------ Text block

Increased Risk of Drug Abuse for Children with ADHD

November 12, 2012

Increased Risk of Drug Abuse for Children with ADHD

The Journal of the American Academy of Child & Adolescent Psychiatry has a new report which suggests that younger adults who had previously had attention deficit hyperactivity disorder (ADHD) in their childhood could be at increased risk of becoming a smoker and may have drug and alcohol use and abuse problems too.

ADHD is a disorder which shows itself with symptoms such as hyperactivity, lack of attention or concentration and impulsive behavior. This behavioral condition can also exhibit what is known as conduct disorder. This includes violent and disruptive behavioral patterns.

Researchers also discovered that children with ADHD and conduct disorder have about three times the likelihood of developing substance abuse issues in contrast to those with ADHD alone.

------------
------ Provided information

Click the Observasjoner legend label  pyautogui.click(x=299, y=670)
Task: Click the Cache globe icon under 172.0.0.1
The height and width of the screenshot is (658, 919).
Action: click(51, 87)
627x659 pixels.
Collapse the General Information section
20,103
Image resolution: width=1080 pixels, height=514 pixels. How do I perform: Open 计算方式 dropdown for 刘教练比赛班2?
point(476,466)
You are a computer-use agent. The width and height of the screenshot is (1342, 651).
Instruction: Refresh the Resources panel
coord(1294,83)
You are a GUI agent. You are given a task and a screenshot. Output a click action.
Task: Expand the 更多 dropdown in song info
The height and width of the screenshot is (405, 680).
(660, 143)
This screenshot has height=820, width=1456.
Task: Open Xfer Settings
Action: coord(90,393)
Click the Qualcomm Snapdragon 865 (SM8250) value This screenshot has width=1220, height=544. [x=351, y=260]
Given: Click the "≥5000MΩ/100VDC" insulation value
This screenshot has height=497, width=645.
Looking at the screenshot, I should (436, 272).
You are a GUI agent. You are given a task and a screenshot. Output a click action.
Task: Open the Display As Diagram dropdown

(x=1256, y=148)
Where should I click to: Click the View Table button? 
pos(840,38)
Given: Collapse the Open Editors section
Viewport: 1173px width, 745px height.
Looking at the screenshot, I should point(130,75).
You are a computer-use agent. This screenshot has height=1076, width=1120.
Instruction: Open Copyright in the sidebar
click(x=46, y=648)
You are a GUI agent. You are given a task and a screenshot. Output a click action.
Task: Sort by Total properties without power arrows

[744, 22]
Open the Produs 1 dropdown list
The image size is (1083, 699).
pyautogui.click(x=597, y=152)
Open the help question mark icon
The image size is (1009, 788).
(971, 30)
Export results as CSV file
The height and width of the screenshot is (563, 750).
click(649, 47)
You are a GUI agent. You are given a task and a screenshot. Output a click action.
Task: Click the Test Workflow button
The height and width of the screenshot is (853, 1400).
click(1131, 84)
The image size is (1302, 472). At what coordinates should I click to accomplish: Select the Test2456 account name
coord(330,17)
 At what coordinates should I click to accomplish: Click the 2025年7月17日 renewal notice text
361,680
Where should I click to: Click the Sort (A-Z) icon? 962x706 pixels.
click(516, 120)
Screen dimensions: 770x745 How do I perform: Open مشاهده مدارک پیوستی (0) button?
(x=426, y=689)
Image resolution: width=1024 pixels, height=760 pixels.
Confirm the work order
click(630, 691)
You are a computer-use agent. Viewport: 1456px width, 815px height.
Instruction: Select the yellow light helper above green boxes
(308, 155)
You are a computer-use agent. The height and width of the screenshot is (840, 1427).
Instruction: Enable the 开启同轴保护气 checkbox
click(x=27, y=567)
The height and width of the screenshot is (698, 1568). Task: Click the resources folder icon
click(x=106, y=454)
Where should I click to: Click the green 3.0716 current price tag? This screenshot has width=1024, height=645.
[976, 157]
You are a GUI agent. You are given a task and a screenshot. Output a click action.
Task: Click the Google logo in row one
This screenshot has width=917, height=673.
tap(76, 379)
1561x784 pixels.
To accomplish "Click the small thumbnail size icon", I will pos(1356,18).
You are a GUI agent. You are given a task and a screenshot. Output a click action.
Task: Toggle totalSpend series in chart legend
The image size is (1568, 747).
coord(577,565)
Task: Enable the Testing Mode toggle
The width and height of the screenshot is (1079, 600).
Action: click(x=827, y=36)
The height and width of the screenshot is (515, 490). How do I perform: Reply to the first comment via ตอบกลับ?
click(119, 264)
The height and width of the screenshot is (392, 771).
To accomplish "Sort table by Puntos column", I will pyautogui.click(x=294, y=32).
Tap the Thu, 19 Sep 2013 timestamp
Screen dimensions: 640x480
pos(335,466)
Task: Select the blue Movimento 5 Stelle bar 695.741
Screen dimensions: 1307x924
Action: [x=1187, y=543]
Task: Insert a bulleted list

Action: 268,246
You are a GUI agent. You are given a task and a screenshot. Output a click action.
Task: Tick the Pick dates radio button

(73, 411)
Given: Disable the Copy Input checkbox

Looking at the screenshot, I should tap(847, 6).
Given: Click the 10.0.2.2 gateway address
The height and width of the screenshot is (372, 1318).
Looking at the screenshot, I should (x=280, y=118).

------------

### Work order A
Say whether each statement agrees with the ADHD article, answering yes or no and quoting the deciding words of the article. (i) The new report appeared in The Journal of the American Academy of Child & Adolescent Psychiatry. (ii) Conduct disorder includes violent and disruptive behavioral patterns. (iii) Children with both ADHD and conduct disorder are about twice as likely to develop substance abuse issues as those with ADHD alone.
### Work order B
Translate this sentence from the ADHD article into Spanish: "ADHD is a disorder which shows itself with symptoms such as hyperactivity, lack of attention or concentration and impulsive behavior."
### Work order C
Carry on with the ADHD article from its last sentence.

### Exercise answer A
(i) Yes: "The Journal of the American Academy of Child & Adolescent Psychiatry has a new report"
(ii) Yes: "This includes violent and disruptive behavioral patterns."
(iii) No: "have about three times the likelihood of developing substance abuse issues in contrast to those with ADHD alone"

### Exercise answer B
El TDAH es un trastorno que se manifiesta con síntomas como hiperactividad, falta de atención o concentración y conducta impulsiva.

### Exercise answer C
Timothy Wilens, MD, of the Massachusetts General Hospital Pediatric Psychopharmacology Unit and an associate professor of psychiatry at Harvard Medical School in Boston is a study researcher. He says, “ADHD increases your risk for cigarette smoking and substance abuse pretty dramatically, and you have to be mindful of that”. He advises parents and other adult family members to be cautious when he says “If a kid has conduct disorder too, you have to talk about these risks and be careful not to keep extra alcohol and prescription drugs in your medication cabinet”.

He goes on to say that the problem is real and everyone, that’s parents, healthcare professionals and the youngster too, must remain involved and take responsibility.

Increased Risk of Drug Abuse

The research involved data from two earlier studies which looked at the frequency of psychiatric and behavioral disorders which were present in children with ADHD being examined. The study ran for ten years and the average age of the participants at the outset was about 10 years.

After ten years it was found that the young adults who had been diagnosed as ADHD were about one and a half times more likely to have developed substance abuse problems than those who did not have a diagnosis of ADHD.

In addition to this the study also found that if someone still had ADHD after 10 years then they had a higher risk of developing substance abuse problems than those who did not have an ADHD diagnosis any longer.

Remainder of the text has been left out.